Tizen’s plans to target smartphones, tablets, smart TVs, netbooks and in-vehicle infotainment devices with a software development kit due next year are “*way* too late,” Hudson added.
“Smartphones? Android and Apple iOS are the duopoly that even Microsoft can’t crack,” she asserted. “Tablets? Amazon’s $200 Fire tablet is shipping within 2 months. It’s the dingo that just ate RIM’s baby (which can now join HP’s WebOS and Google’s Chromebooks on the ‘costs too much for what it does’ field of broken dreams). As for netbooks, they’re a dwindling market for a reason.
“They should have just renamed Meego ‘Me-gone’ and been done with it,” Hudson concluded. “Going by past performance, it’s only a matter of time before tizen becomes tiz-ain’t.”
‘An Already Overcrowded Field’
It’s not surprising to see MeeGo fade away, Slashdot blogger hairyfeet agreed.
“What was the market for it?” he explained. “The masses couldn’t care less about ‘free as in freedom,’ as the massive sales of iDevices are living proof of — you have to bring something more.
“Instant on? ExpressGate and SplashTop has that covered,” he said. “ARM devices? You have Android, several Linux distros, and next year a really bad Windows port, so no growth there. Design? Sorry but Apple beats it easily.”
In the end, “it was another Android/ iOS cell phone OS ripoff in an already overcrowded field,” hairyfeet concluded.
‘An Obsolete Piece of Hardware’
“All this is really about trying to give relevance to Intel’s Atom processor,” opined Roberto Lim, a lawyer and blogger on Mobile Raptor.
“I do not think highly of the Atom,” Lim added. “It is an obsolete piece of hardware that Intel manages to flog on the consuming public with the ‘cooperation’ of hardware manufacturers.
“With AMD’s Fusion (also x86), the Atom should be dead by now,” he asserted. “But Intel is Intel.
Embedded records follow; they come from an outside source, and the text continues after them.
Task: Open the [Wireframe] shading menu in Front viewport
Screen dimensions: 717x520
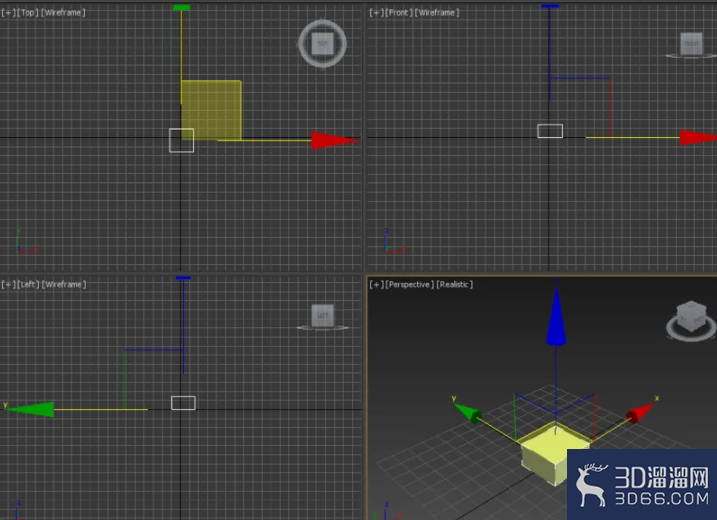Action: point(437,13)
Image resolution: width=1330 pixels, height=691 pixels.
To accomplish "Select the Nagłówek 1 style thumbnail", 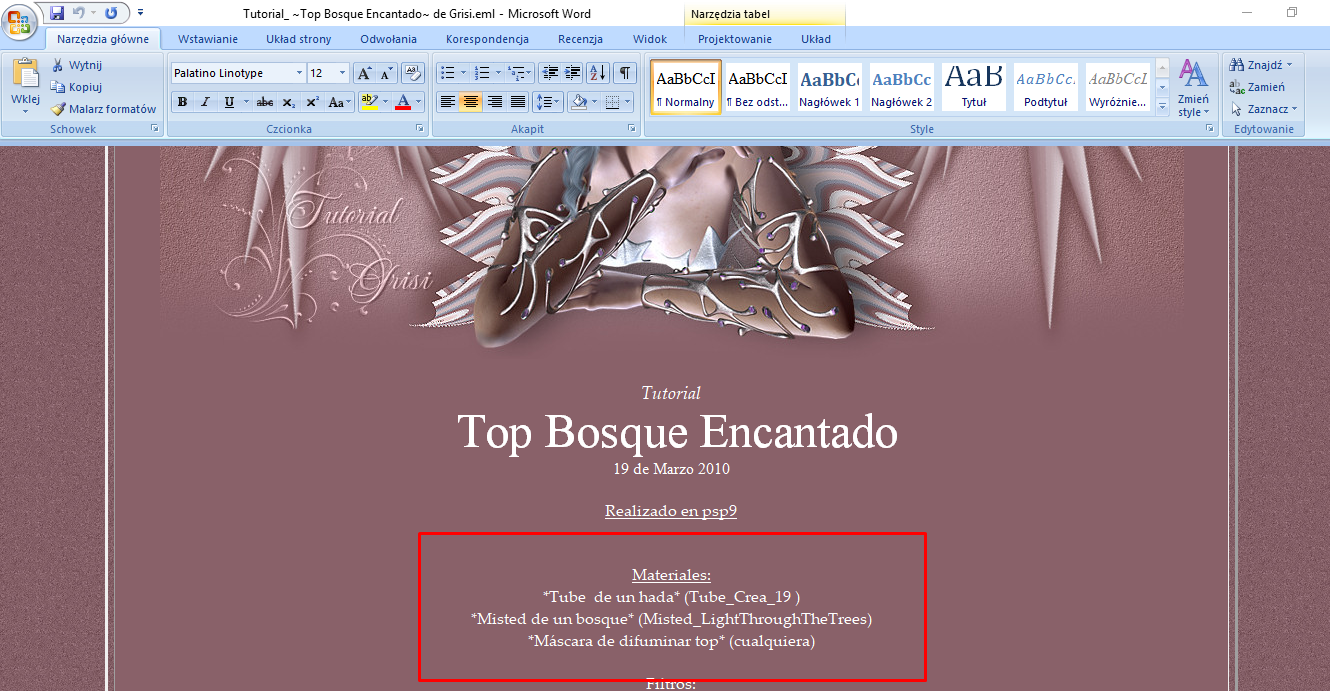I will [x=829, y=87].
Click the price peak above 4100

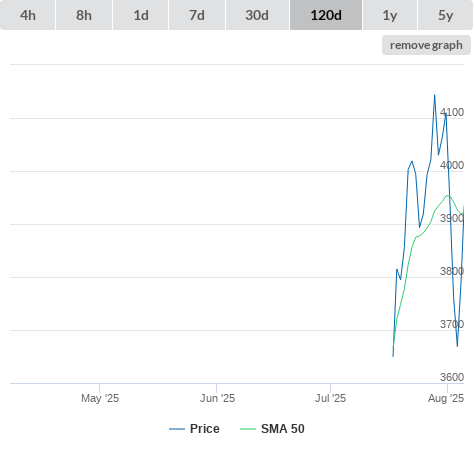[x=434, y=95]
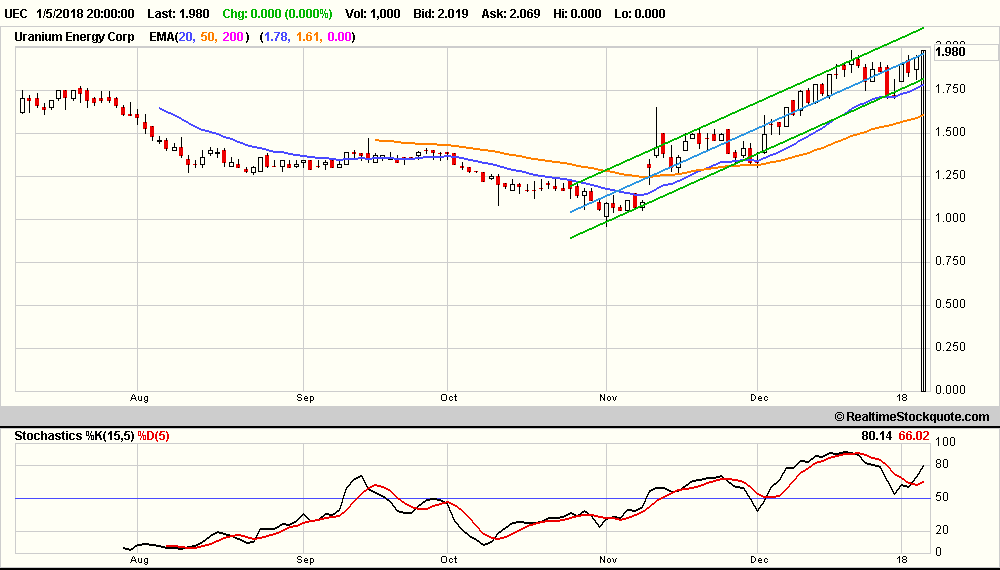Click the RealtimeStockquote.com copyright watermark
Viewport: 1000px width, 570px height.
(x=910, y=417)
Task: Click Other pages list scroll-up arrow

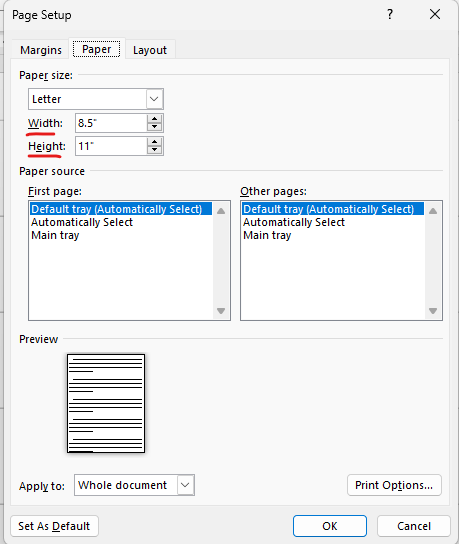Action: click(433, 211)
Tizen is open source, but ultimately it is an open source effort to support Intel’s x86 monopoly.”
For the future, “I for one am looking forward to the rise of ARM, which should foster more competition in the processor market,” Lim concluded.
‘A Very Good Thing’
Consultant and Slashdot blogger Gerhard Mack was more hopeful about Tizen’s prospects.
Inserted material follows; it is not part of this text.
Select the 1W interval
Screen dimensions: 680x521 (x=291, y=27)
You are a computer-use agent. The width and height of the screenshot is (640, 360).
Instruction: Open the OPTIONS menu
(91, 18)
“Not sure if it will make a difference in a saturated market, but I do hope it makes a niche for itself,” Mack told Linux Girl.
Chris Travers, a Slashdot blogger who works on the LedgerSMB project, also saw reason for optimism.
“As even low-end processors become more powerful, it makes sense to consolidate onto a few similar kernels — such as Linux and *bsd — on phones,” Travers opined. “This helps ensure better reliability and code sharing across phone platforms. And as Linux becomes more heavily used in higher-end phones, it becomes the logical choice for low-end phones.”
Travers’ prediction looking ahead? “This will help cement Linux as the primary kernel on cell phones; over time, other kernels will be relegated to niche status,” he concluded. “For a fan of embedded Linux, this is a very good thing.”
‘You Can Still Use Debian If You Want’
Finally, blogger Robert Pogson connected it all back to the power of free and open source software.
“The rapidity with which players can produce a new OS for smart thingies is one evidence of the superiority of FLOSS,” Pogson told Linux Girl. “By being able to borrow what works from disparate projects freely, anyone can replace some parts with better parts and come to market in weeks or months rather than years like that other OS.
“There was nothing particularly wrong with MeeGo, and now we have yet another alternative, Tizen,” Pogson concluded. “Folks, you can still use Debian GNU/Linux on these things if you want.”